Pulau Nusakambangan yang juga dikenal dengan sebutan Alcatraz ala Indonesia saat ini memiliki tujuh Lapas dan satu Bapas (Balai Pemasyarakatan). Rencananya akan ada tambahan tiga Lapas yang diresmikan pada tahun 2023 ini atau 2024 mendatang.

Secara administratif, Pulau Nusakambangan terletak di Kelurahan Tambakreja, Kecamatan Cilacap Selatan dan membentang sepanjang kurang lebih 36 kilometer dari barat ke timur, dengan lebar antara 4-6 kilometer, mencakup luas total sekitar 21.000 hektare.

Dikutip dari skripsi Muchamad Sulton berjudul "Perkembangan Lembaga Pemasyarakatan Pulau Nusakambangan Kabupaten Cilacap tahun 1908-1983", pada awalnya, ada 12 rumah penjara yang terpisah di pulau ini, dengan setiap rumah dipisahkan dari yang lain.

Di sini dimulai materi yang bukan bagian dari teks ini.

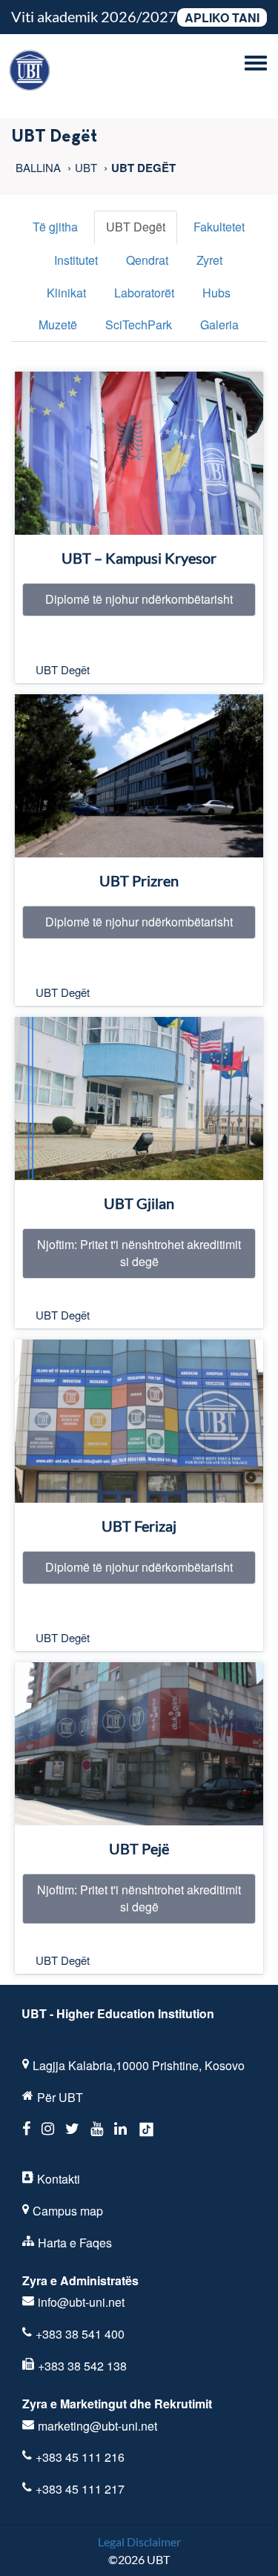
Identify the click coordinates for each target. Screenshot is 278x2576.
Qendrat (147, 260)
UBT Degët (135, 226)
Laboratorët (144, 292)
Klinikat (66, 292)
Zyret (209, 260)
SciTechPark (138, 324)
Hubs (216, 292)
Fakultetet (219, 226)
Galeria (219, 324)
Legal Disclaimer (139, 2541)
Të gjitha (55, 226)
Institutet (76, 260)
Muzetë (58, 324)
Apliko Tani (222, 17)
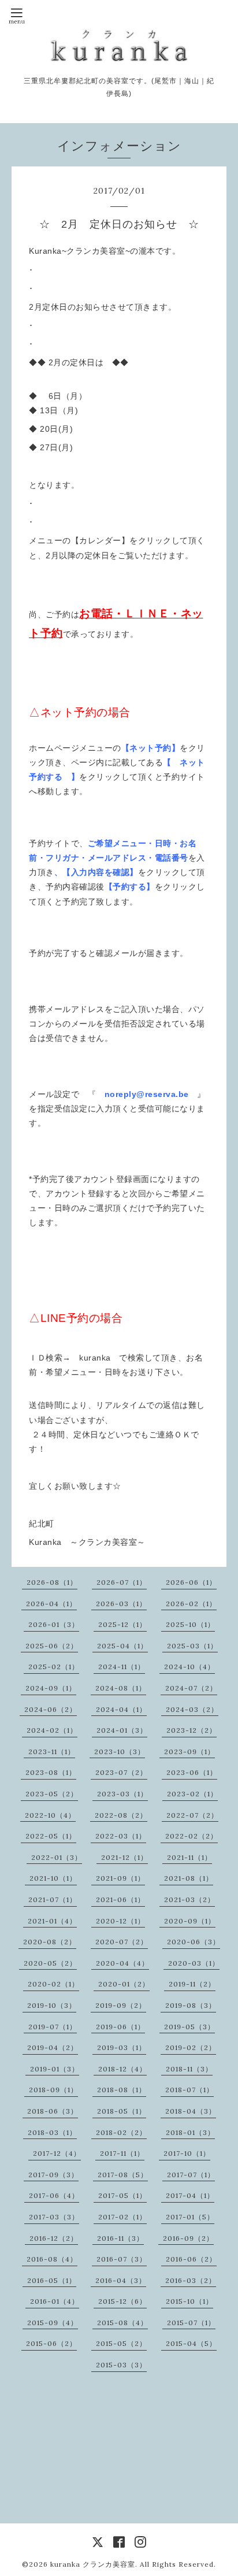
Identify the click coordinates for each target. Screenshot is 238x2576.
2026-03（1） (121, 1603)
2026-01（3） (53, 1624)
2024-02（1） (52, 1730)
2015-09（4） (52, 2322)
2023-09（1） (189, 1751)
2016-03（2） (190, 2280)
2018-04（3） (190, 2111)
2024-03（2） (192, 1709)
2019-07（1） (52, 2026)
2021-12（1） (124, 1857)
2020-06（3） (193, 1941)
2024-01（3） (121, 1730)
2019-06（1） (120, 2026)
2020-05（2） (50, 1963)
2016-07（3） (121, 2259)
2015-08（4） (122, 2322)
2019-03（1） (121, 2047)
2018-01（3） (190, 2132)
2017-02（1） (122, 2216)
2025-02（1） (53, 1666)
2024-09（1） (50, 1688)
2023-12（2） (191, 1730)
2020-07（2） (121, 1941)
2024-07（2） (191, 1688)
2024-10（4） (189, 1666)
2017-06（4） (54, 2195)
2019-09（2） (120, 2005)
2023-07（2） (121, 1772)
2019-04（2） (52, 2047)
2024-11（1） (121, 1666)
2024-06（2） (50, 1709)
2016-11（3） (120, 2238)
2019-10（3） (51, 2005)
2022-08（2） (121, 1815)
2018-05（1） (121, 2111)
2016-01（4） (54, 2301)
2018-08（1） (121, 2089)
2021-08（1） (188, 1878)
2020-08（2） (49, 1941)
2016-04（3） (120, 2280)
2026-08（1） (52, 1582)
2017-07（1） (191, 2174)
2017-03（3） (54, 2216)
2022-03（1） (120, 1836)
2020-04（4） (122, 1963)
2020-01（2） (124, 1984)
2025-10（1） (190, 1624)
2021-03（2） (189, 1899)
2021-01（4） (52, 1921)
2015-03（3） (121, 2364)
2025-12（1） (122, 1624)
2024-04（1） (121, 1709)
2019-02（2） (190, 2047)
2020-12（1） (120, 1921)
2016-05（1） (51, 2280)
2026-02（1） (191, 1603)
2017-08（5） (123, 2174)
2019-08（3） (190, 2005)
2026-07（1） (121, 1582)
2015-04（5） (191, 2343)
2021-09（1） (120, 1878)
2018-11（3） (189, 2068)
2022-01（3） (56, 1857)
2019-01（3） (54, 2068)
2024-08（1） (120, 1688)
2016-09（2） (188, 2238)
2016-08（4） (52, 2259)
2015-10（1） (189, 2301)
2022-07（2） (192, 1815)
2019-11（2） (192, 1984)
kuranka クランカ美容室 (92, 2564)
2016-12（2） (53, 2238)
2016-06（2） (191, 2259)
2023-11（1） (51, 1751)
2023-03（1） (122, 1793)
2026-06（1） (191, 1582)
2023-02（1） (192, 1793)
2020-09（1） (189, 1921)
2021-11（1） (189, 1857)
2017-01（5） (190, 2216)
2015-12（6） (122, 2301)
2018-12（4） (122, 2068)
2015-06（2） (51, 2343)
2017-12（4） (57, 2153)
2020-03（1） (194, 1963)
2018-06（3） (52, 2111)
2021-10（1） (53, 1878)
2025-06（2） (51, 1645)
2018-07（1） (189, 2089)
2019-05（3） (189, 2026)
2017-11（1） (122, 2153)
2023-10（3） (119, 1751)
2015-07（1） (191, 2322)
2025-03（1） (192, 1645)
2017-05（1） (122, 2195)
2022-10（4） (50, 1815)
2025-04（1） (122, 1645)
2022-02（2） (191, 1836)
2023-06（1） (191, 1772)
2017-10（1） (186, 2153)
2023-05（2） (51, 1793)
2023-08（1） (50, 1772)
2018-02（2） (121, 2132)
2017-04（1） (190, 2195)
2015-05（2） (121, 2343)
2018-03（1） (52, 2132)
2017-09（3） (53, 2174)
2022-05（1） (50, 1836)
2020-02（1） (53, 1984)
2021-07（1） (52, 1899)
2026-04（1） (51, 1603)
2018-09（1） (53, 2089)
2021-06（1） (120, 1899)
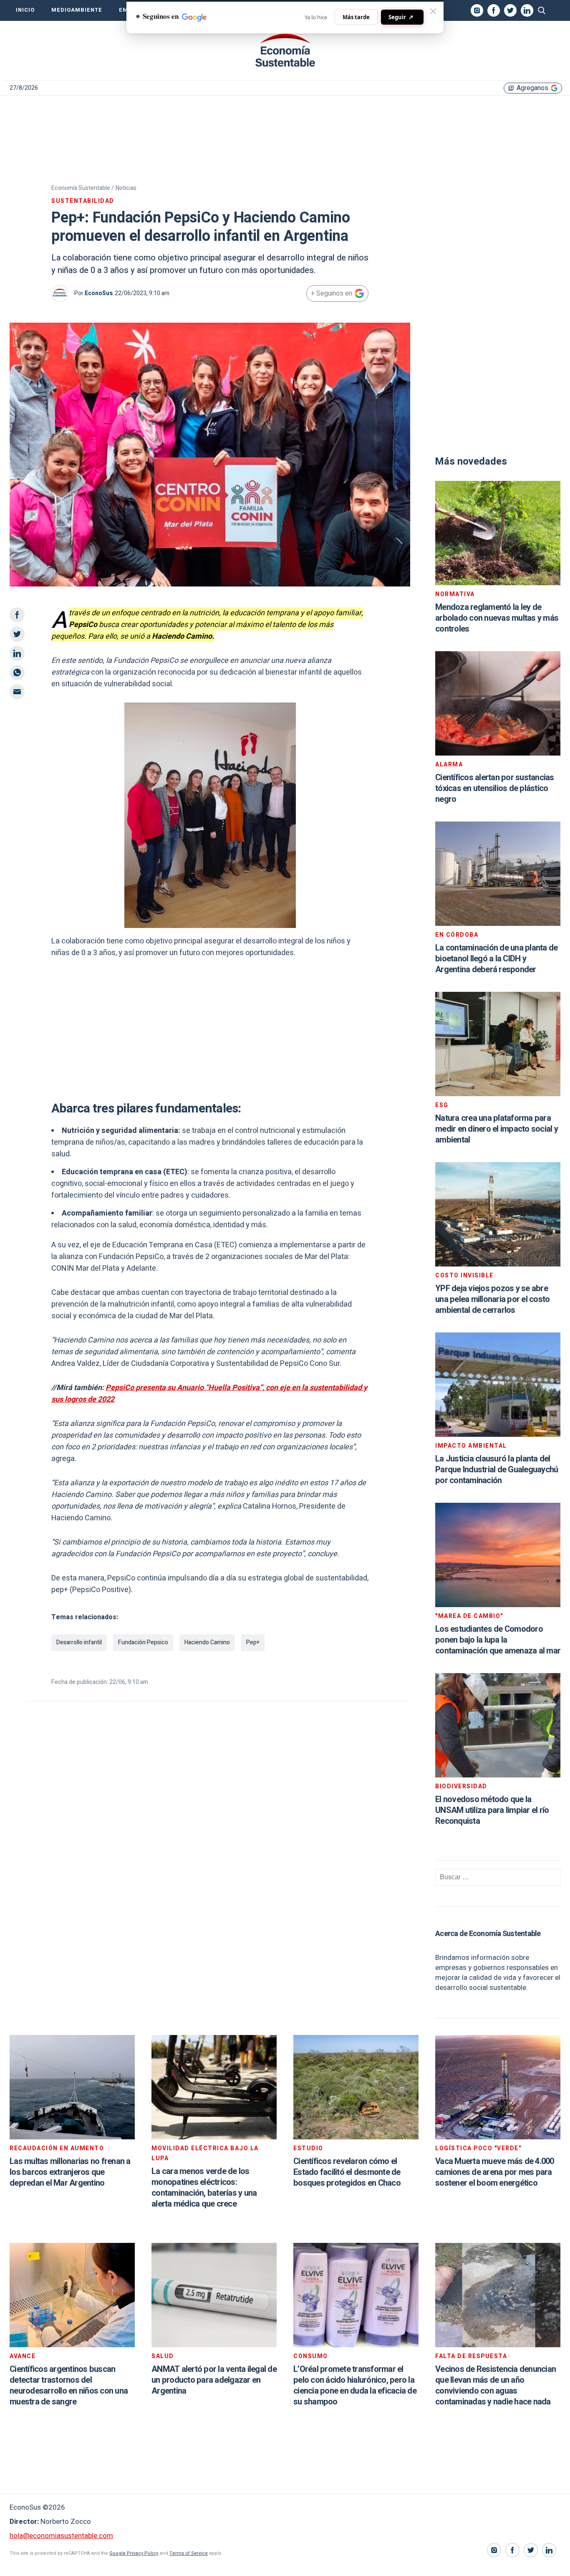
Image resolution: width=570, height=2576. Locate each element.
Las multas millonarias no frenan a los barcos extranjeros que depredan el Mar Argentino (70, 2172)
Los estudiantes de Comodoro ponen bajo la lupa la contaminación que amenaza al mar (497, 1640)
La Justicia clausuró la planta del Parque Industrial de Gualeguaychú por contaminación (496, 1469)
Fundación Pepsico (143, 1642)
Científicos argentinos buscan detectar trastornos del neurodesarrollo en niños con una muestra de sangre (69, 2385)
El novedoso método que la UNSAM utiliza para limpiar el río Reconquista (492, 1810)
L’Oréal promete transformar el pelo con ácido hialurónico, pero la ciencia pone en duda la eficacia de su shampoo (354, 2385)
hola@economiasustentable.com (61, 2535)
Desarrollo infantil (79, 1642)
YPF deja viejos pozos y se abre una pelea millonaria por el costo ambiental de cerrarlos (492, 1299)
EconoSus (99, 293)
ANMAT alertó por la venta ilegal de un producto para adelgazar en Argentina (214, 2380)
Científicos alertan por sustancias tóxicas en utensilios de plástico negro (494, 788)
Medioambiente (76, 10)
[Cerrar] (433, 11)
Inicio (25, 10)
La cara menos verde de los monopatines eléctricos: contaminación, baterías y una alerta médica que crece (204, 2187)
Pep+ (253, 1642)
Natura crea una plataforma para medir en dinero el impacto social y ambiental (496, 1129)
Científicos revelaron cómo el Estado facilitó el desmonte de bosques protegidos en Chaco (347, 2172)
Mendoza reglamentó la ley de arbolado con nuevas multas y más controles (496, 618)
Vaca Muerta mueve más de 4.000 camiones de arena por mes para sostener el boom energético (494, 2172)
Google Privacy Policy (133, 2553)
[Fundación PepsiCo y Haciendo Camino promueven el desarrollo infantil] (285, 50)
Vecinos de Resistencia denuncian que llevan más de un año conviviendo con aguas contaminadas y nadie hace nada (495, 2385)
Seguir (401, 17)
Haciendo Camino (207, 1642)
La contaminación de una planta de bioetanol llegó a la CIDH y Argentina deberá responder (496, 959)
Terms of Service (188, 2553)
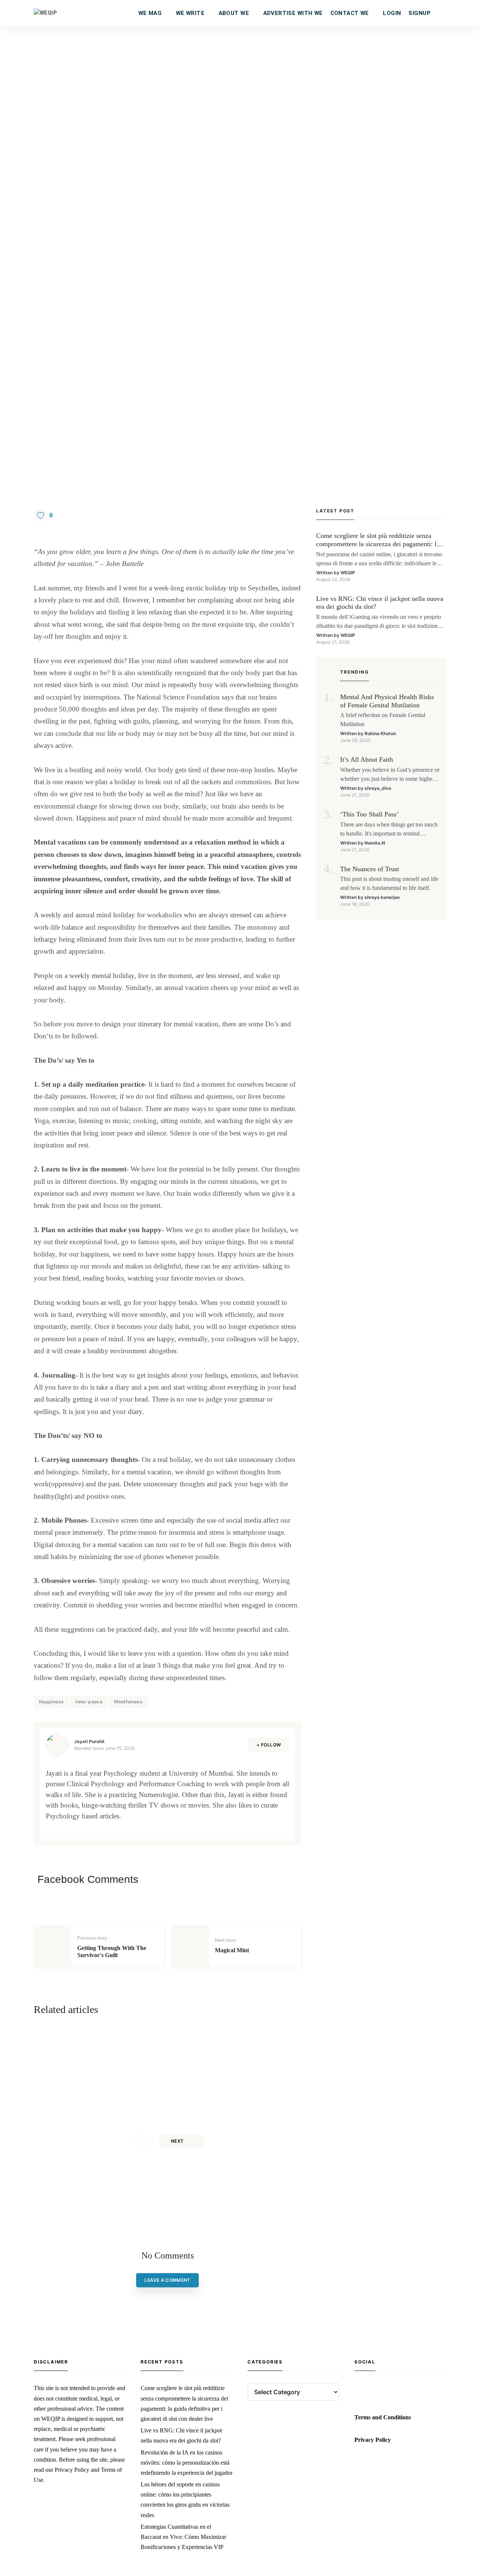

Pada skripsi tersebut dijelaskan, jika Pulau Nusakambangan secara resmi digunakan sebagai tempat penahanan sejak tahun 1905, pertama kali menahan tahanan tingkat kolonel hingga prajurit penembak kelas III.

Tetapi sebenarnya, penggunaan Pulau Nusakambangan sebagai lokasi penahanan dimulai pada tahun 1861, ketika tahanan digunakan untuk membangun benteng pertahanan Karangbolong di sebelah tenggara pulau. Peristiwa ini menjadi awal masuknya tahanan ke Pulau Nusakambangan.

Lapas pertama yang dibangun adalah Lapas Permisan pada tahun 1908 yang terletak di bagian selatan pulau. Lokasi ini dipilih untuk menghindari pelarian yang dapat terperangkap oleh gelombang laut selatan atau menjadi mangsa binatang buas di hutan sekitarnya.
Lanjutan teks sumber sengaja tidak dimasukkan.